> [RECORDS FOR THIS EXERCISE]
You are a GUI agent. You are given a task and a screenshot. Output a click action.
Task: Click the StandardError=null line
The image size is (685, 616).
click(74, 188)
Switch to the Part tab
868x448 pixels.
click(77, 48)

> [DIRECTIONS FOR THIS TASK] Retype the records exactly.

> [OUTPUT FOR THIS EXERCISE]
You are a GUI agent. You are given a task and a screenshot. Output a click action.
Task: Click the StandardError=null line
The image size is (685, 616).
click(74, 188)
Switch to the Part tab
868x448 pixels.
click(77, 48)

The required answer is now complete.